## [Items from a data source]
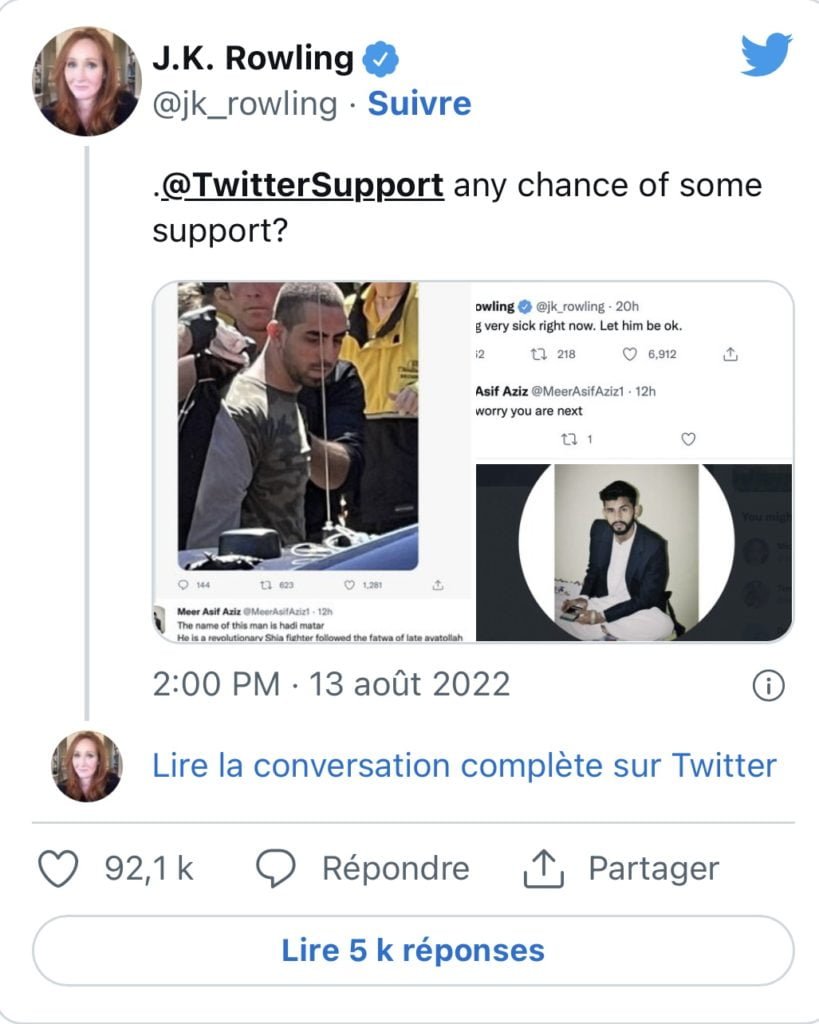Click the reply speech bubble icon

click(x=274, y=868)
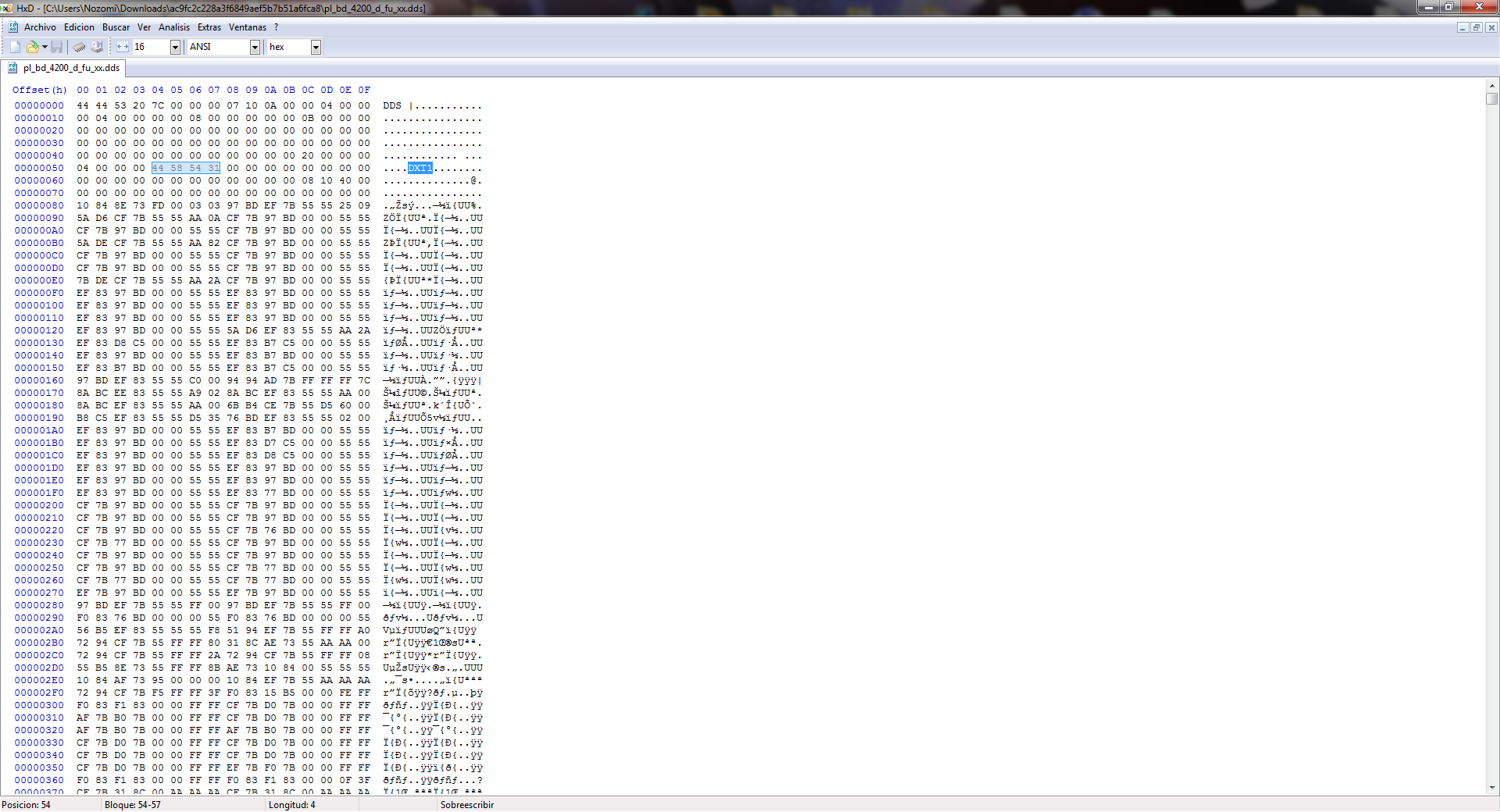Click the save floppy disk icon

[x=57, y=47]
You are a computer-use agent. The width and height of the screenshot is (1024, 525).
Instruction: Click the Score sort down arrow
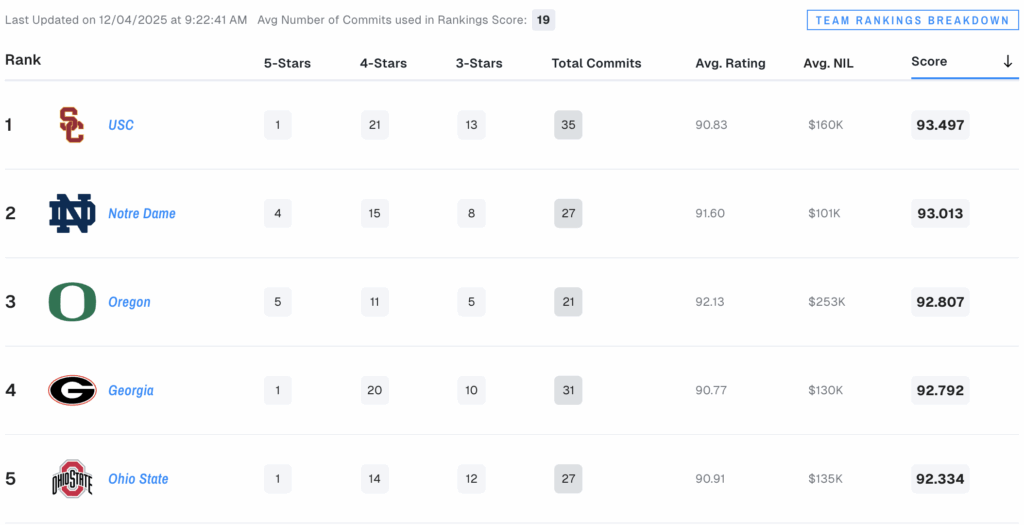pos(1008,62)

## [WHAT IS BEING ASKED]
Could you transcribe exactly the lines from the one with "You are a computer-use" through the end of the data, both ends included, and nothing else, skipping the pictures?

## [REPLY]
You are a computer-use agent. The width and height of the screenshot is (1024, 525).
Instruction: Click the Score sort down arrow
pos(1008,62)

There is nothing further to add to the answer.